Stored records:
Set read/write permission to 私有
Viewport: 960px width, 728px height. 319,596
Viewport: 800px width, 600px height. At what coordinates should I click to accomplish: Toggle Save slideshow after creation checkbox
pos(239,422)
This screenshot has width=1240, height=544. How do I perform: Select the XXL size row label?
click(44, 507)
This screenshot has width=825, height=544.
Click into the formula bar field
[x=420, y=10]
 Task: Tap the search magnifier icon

PROBLEM DETAILS: Write the records out once more, word for word.

FINISHED EXERCISE:
Set read/write permission to 私有
Viewport: 960px width, 728px height. 319,596
Viewport: 800px width, 600px height. At what coordinates should I click to accomplish: Toggle Save slideshow after creation checkbox
pos(239,422)
This screenshot has width=1240, height=544. How do I perform: Select the XXL size row label?
click(44, 507)
This screenshot has width=825, height=544.
Click into the formula bar field
[x=420, y=10]
 Task: Tap the search magnifier icon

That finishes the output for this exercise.